“Where there is no vision, the people perish.” Proverbs 29:13

In the 1960s, Negroes fought to be accepted as equals through a well-organized civil rights movement. Black pride came into focus during the 1970s, as black America sought to shake off stereotypes that unfairly associated the community with urban poverty and other social ills. In the 1980s and ’90s, a combination of hard work, determination and robust affirmative action programs brought record numbers of African-Americans into the ranks of corporate America.
As they have at various periods in three centuries of black business history, entrepreneurs have emerged as a dominant economic force in the new millennium. By producing more self-employed people than workers, it is this unique class of business owner that can lead us out of the recession.
Several key moments in history have shown that African-Americans not only have the ability to compete on the same playing field in the world of business, but can excel in virtually any area of entrepreneurship.
Paul Cuffe, a free black man, operated a successful Connecticut shipbuilding company in the late 1700s and early 1800s.
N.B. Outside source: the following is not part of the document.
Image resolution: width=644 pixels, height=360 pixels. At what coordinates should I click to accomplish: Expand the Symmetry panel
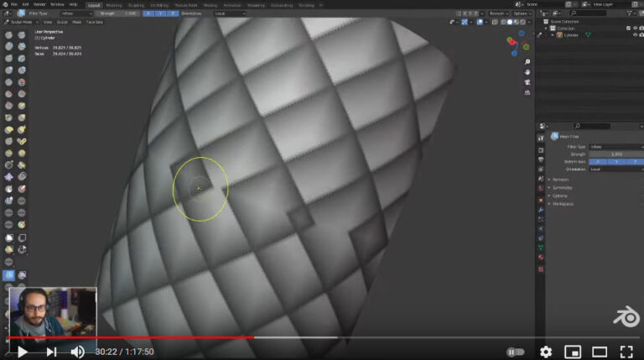pos(560,187)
He used his accumulated wealth to uplift other blacks.
Also known as “black country clubs,” barbershops may have produced more business owners in the black community than any other industry. As early as the 1830s and ’40s, for example, William Johnson built a fortune operating barbershops in Natchez, Miss.
Those who believe black women were just standing behind their men don’t know anything about Cee McCarty, who ran an import and dry goods business in New Orleans during the slavery era. She amassed wealth estimated at $155,000 — about $2 million in today’s dollars.
At the turn of the 20th century, two black women made their mark while women of every race struggled for equality and identity. In 1903, Maggie Lena Walker — the daughter of a poor washerwoman — started the black-owned and operated Saint Luke Penny Savings Bank in Virginia, making her the first American woman to found a bank. Most people are familiar with the story of Sarah Breedlove McWilliams Walker, known popularly as Madam C.J. Walker, who invented a treatment for straightening hair that became a multimillion dollar beauty products business.
While textbooks continue to gloss over such essential moments in history, these illustrations of early black wealth demonstrate that African-Americans have been successful business owners for many centuries. Far from being figures of the past, black entrepreneurs are well-positioned to be among the most effective and influential leaders in this century and beyond.